The Penalty of Leadership
A while back a former co-worker forwarded me an email entitled The Penalty of Leadership. The message (author unknown, otherwise I'd give him/her their due) talks about how all great things are emulated and envied. I posted it at the end of this post for you to check out.
The greatest thing that I take out of the piece is that you know you are on to something when people start gunning for you. They either criticize or they try to copy. Either way, when that happens, keep doing what you are doing because you are on the right track.
What makes me bring this up now? Well I had two of those moments in the past couple of weeks. First, a few weeks back I got a phone call from one of the largest businesses in the sports collectibles industry. They asked me what type of marketing I was doing and if I would have any interest doing some advertising with them. Now, I was recently kicked off of their forums for being a "competitor" so I found this kind of odd. Then the lightbulb went off - they were digging for information. So I told them nothing. But after I hung up the phone I was ecstatic...I am officially on their radar. They know who I am, at least enough to call me and pry for information, and that makes me feel like I am heading in the right direction.
The second occurrence happened this morning. In an article on SportsLizard.com recently, I was VERY critical of a few major players in the sports collectibles industry. I believe that those individuals are intentionally manipulating consumers for their own benefit. I had received a few atta-boy emails from people for saying what they were thinking, but nothing more. Then this morning I got an email from one of the men I was critical of. He had actually taken the time to read my entire article and put together a rebuttal (a mediocre one by the way). Why would someone who is at the top of their industry take the time to do that? He must value what I say enough to take the time to refute it. I take great pride in that. I figured the article would never cross his desk, and if it did he would glance at it and throw it in the trash.
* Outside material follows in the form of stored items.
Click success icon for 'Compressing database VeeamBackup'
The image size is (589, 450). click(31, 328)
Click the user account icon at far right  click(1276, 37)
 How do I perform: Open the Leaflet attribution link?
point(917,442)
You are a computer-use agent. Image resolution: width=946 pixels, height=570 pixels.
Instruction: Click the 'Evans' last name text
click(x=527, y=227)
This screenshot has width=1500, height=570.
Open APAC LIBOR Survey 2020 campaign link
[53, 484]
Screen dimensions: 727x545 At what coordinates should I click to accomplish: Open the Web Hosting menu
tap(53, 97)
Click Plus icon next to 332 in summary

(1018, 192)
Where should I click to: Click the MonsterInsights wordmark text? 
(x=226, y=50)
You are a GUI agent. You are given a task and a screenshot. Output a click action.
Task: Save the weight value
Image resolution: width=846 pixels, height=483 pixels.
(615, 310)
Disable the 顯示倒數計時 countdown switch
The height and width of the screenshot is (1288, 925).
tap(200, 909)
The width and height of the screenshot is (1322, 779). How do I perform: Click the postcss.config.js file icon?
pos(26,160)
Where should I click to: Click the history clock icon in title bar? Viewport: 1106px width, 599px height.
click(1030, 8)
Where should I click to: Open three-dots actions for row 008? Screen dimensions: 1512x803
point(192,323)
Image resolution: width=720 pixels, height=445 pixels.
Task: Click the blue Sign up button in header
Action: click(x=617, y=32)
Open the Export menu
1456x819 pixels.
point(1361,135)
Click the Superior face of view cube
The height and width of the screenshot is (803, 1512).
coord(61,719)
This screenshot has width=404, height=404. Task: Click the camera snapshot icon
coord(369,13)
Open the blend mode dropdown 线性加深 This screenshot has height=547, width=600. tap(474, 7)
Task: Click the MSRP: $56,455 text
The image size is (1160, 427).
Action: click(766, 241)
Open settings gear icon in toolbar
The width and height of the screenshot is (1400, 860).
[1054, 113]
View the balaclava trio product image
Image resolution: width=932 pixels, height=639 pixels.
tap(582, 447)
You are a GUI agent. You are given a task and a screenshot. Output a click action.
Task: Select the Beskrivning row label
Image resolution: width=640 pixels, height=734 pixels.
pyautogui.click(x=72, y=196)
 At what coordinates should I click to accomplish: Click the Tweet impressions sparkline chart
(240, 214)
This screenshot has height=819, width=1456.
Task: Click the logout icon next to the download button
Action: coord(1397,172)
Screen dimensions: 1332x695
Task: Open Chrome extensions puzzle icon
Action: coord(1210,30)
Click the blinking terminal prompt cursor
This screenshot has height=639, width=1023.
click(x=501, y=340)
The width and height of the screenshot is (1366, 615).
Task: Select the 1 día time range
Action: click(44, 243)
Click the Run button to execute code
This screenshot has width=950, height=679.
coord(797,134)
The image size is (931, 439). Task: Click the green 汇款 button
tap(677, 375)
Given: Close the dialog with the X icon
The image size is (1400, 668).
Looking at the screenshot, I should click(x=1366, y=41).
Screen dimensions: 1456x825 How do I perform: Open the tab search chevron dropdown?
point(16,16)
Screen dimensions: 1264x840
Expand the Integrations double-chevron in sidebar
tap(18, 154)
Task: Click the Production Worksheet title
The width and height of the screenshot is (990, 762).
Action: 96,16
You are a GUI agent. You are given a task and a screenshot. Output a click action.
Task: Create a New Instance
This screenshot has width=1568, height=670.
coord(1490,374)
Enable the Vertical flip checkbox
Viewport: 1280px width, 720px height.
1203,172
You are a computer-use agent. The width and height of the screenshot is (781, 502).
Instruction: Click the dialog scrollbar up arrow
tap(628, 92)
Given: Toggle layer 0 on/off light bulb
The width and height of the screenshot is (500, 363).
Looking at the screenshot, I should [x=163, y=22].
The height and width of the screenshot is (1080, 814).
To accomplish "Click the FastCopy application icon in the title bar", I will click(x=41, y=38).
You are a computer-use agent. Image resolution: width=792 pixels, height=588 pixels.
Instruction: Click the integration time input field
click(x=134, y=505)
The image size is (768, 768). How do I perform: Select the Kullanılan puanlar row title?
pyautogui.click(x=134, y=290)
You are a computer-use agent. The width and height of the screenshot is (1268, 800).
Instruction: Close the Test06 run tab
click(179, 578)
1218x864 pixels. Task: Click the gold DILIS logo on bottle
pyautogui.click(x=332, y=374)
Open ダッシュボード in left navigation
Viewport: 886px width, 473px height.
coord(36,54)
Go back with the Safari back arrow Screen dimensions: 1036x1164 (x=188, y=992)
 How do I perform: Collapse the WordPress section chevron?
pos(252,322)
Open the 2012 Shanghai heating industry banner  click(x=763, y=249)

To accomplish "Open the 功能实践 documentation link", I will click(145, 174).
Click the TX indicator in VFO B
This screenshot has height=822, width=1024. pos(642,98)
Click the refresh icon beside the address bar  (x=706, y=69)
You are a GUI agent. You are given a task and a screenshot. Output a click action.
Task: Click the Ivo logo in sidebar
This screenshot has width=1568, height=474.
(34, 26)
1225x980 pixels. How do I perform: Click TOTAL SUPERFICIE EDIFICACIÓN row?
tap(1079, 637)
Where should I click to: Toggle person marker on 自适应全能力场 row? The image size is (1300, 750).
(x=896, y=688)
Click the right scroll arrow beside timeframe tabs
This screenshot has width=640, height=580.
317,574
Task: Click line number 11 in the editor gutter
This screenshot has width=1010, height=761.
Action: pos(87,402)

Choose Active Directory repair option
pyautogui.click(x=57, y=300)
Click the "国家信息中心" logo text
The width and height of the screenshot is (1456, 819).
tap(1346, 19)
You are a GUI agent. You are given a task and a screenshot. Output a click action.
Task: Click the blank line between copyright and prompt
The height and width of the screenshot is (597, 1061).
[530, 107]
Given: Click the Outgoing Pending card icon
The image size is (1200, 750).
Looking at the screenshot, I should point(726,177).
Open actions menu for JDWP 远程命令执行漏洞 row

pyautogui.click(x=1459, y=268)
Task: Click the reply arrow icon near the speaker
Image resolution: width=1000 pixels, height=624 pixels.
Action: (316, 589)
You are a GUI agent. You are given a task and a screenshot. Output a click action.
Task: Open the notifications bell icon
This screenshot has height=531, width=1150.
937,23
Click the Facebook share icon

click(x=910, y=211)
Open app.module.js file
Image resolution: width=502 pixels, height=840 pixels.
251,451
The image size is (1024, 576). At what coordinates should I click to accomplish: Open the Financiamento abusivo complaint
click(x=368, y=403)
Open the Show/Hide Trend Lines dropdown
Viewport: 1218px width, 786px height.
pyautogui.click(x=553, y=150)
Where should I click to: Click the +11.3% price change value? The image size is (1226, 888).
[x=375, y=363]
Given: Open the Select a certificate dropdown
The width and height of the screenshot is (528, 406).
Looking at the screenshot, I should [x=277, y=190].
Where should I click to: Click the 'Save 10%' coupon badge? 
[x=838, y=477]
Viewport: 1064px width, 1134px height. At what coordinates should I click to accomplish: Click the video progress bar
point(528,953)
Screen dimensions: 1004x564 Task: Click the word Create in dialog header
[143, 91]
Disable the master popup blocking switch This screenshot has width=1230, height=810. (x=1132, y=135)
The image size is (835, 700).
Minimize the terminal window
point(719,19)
Both of these moments are as important to me as the Microsoft Award and mention in Tuff Stuff Magazine because they show that my business is, in a small way, starting to pay the penalty of leadership. I suppose it means that SportsLizard.com is beginning to matter in the collectibles industry and that excites me.
Anyway, here it is:
The Penalty of Leadership
In every field of human endeavor, he that is first must perpetually live in the white light of publicity. Whether the leadership be vested in a man or in a manufactured product, emulation and envy are ever at work. In art, in literature, in music, in industry, the reward and the punishment are always the same. The reward is widespread recognition, the punishment, fierce denial and detraction. When a man's work becomes a standard for the whole world, it also becomes a target for the shafts of the envious few. If his work be merely mediocre, he will be left severely alone - if he achieve a masterpiece, it will set a million tongues a-wagging. Jealousy does not protrude its forked tongue at the artist who produces a commonplace painting. Whatsoever you write, or paint, or play, or sing, or build, no one will strive to surpass or to slander you, unless your work be stamped with the seal of genius. Long, long after a great work or a good work has been done, those who are disappointed or envious continue to cry out that it cannot be done. Spiteful little voices in the domain of art were raised against our own Whistler as a mountebank, long after the big world had acclaimed him its greatest artistic genius. Multitudes flocked to Bayreuth to worship at the musical shrine of Wagner, while the little group of those whom he had dethroned and displaced argued angrily that he was no musician at all. The little world continued to protest that Fulton could never build a steamboat, while the big world flocked to the river banks to see his boat steam by. The leader is assailed because he is a leader, and the effort to equal him is merely added proof of that leadership. Failing to equal or to excel, the follower seeks to depreciate and to destroy - but only confirms once more that superiority of that which he strives to supplant. There is nothing new in this. It is as old as the world and as old as the human passions - envy, fear, greed, ambition, and the desire to surpass. And it all avails nothing. If the leader truly leads, he remains - the leader. Master-poet, master-painter, master-workman, each in his turn is assailed, and each holds his laurels through the ages. That which is good or great makes itself known, no matter how loud the clamor of denial. That which deserves to live - lives.